**I tuoi compiti**
(A) Nel testo sull'anatomia delle emozioni, da che cosa è dato il primo talento?
(B) Riprendi il testo sull'anatomia delle emozioni e proseguilo a partire dalla sua ultima frase.

**Testo dell'esercizio**
****************

PER UN’ANATOMIA DELLE EMOZIONI

PER UN’ANATOMIA DELLE EMOZIONI

Nel mio approccio al talento e alla relazione d’aiuto parlo di due talenti.

 

Il tuo primo talento è dato dal tuo “essere umano”, mentre il secondo corrisponde alla dote, al bagaglio di conoscenze e passioni che ti animano.

 

Quello che amo riportare in luce, nei Liberi percorsi di Talenti® è il complesso organismo delle nostre qualità umane. Senza valori, principi morali, senza un’etica della fragilità e della gentilezza siamo automi. Senza prendere con noi malattia, storie famigliari, incidenti di percorso leggiamo a metà la nostra mappa del Talento.

 

Tutto ciò che nella tua esistenza reputi un danno, una crisi, non solo contiene la risorsa. Rivela soprattutto la verità di chi sei. Ecco perché è più interessante abbracciare la difficoltà, la domanda di vita che ci pone, piuttosto che rimandarla o respingerla.

 

Entro questo panorama, ancora prima di lavorare su di te attraverso le sessioni individuali di Liberi percorsi di Talenti® è per me importante nutrire, allargare la maglia del tuo sentire. Quanto tempo passi ad ascoltarti?

****************

[Voci archiviate]
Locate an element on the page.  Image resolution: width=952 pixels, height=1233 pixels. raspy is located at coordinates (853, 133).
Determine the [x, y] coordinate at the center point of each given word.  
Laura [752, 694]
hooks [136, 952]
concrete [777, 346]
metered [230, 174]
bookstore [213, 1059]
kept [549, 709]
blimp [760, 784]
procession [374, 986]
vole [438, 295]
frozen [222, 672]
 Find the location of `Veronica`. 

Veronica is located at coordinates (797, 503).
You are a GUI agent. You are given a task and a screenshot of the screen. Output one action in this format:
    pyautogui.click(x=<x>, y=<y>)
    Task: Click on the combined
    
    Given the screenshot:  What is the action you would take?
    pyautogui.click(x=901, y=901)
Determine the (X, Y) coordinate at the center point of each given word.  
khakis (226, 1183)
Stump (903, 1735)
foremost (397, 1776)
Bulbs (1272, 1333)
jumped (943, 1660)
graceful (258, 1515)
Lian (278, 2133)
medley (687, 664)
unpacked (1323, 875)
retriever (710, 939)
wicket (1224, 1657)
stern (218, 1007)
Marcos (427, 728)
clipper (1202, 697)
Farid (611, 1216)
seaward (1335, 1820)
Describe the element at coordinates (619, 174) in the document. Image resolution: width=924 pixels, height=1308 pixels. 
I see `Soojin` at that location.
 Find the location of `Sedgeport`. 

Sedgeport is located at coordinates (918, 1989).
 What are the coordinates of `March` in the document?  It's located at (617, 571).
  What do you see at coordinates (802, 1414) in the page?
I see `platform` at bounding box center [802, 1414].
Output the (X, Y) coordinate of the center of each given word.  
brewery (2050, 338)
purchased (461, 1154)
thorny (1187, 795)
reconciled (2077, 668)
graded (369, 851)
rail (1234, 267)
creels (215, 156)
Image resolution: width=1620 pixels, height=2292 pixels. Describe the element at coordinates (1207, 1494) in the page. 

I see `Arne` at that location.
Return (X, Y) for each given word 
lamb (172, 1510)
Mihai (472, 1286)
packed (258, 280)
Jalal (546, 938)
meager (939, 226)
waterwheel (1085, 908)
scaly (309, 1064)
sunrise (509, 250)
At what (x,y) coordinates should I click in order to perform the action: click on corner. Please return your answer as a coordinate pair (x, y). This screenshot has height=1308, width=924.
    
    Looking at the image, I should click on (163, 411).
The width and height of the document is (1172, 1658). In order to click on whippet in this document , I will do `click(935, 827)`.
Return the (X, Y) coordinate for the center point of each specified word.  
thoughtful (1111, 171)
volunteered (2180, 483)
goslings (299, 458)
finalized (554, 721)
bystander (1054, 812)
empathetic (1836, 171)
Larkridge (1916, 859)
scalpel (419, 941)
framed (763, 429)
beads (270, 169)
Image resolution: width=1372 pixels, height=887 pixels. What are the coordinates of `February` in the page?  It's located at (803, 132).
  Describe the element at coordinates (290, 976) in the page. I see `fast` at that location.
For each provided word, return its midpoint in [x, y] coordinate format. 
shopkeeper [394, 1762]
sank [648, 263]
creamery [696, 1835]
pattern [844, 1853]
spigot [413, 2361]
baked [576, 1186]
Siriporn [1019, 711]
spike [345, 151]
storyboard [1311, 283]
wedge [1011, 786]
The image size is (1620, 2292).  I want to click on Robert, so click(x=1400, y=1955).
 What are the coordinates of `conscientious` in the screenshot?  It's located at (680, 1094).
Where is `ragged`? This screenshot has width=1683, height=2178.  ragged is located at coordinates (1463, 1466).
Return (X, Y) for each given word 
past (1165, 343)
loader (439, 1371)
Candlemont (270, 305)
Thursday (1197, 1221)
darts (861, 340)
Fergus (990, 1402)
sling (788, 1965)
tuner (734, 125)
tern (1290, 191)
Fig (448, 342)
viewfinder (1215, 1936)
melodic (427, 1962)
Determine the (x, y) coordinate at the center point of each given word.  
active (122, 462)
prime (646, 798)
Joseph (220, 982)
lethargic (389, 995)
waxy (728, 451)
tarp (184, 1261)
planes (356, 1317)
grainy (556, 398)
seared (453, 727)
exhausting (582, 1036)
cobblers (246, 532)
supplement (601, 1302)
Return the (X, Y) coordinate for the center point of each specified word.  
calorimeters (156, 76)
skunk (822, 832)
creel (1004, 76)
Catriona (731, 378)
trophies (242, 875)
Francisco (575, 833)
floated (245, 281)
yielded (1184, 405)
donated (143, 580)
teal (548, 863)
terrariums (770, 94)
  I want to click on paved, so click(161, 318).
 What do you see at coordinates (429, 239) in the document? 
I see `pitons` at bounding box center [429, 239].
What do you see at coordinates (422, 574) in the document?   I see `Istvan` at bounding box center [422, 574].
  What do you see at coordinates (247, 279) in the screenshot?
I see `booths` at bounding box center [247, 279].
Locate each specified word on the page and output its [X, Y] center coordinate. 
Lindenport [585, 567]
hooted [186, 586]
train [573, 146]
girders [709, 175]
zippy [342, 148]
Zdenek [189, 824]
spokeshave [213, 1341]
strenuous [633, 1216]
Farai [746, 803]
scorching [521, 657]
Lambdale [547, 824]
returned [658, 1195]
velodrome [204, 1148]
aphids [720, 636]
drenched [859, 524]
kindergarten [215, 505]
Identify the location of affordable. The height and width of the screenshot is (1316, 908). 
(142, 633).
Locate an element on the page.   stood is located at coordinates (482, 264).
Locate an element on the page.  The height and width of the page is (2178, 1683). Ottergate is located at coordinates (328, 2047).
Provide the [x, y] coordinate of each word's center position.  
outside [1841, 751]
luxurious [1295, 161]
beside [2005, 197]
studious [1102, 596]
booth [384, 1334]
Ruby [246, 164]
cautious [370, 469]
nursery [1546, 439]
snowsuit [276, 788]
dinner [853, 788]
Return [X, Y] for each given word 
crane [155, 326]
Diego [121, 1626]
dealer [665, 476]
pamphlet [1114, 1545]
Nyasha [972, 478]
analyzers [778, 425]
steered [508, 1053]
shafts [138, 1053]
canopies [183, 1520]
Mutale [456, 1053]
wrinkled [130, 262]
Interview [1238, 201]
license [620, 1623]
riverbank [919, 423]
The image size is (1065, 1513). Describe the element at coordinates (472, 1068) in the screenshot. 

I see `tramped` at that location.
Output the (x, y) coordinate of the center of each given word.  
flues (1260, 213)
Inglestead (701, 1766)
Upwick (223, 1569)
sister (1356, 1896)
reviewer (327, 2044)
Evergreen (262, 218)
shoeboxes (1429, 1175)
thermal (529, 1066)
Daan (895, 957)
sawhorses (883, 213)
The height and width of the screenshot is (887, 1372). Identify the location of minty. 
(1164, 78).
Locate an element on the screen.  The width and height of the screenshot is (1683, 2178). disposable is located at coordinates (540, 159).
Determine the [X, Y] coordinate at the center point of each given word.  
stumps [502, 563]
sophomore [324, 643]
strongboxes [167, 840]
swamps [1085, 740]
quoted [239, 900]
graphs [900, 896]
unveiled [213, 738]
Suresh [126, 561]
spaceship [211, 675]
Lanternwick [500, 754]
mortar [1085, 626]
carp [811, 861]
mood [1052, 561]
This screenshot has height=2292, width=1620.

****************

**Risultati attesi**
(A) Il primo talento è dato dal proprio "essere umano".

(B)
 

Il sentire è un panorama fatto di parole uniche, le tue. Nessuno può descrivere meglio la tua rabbia di te. Un professionista empatico può comprendere che sei triste, stanc*, arrabbiat* ma non è questo il punto. Il tuo corpo, le tue parole, quelle che usi per dare un nome e un posto a ciò che ti attraversa, sono la manifestazione unica della tua anima. È con loro che io posso davvero lavorare, iniziando insieme la resa reale del tuo disegno di vita.

 

Dopo tanti anni di Arteterapia, fra pittura, collage e altri metodi, ho costruito il mio laboratorio. Rispecchia la fede che ho nel corpo e nella vibrazione delle parole stesse.  “Scrivere, tra corpo e parola” è un tempo laboratoriale gentile attraverso il quale “fare ascolto di te”, ricevendo dal corpo l’anatomia delle tue emozioni.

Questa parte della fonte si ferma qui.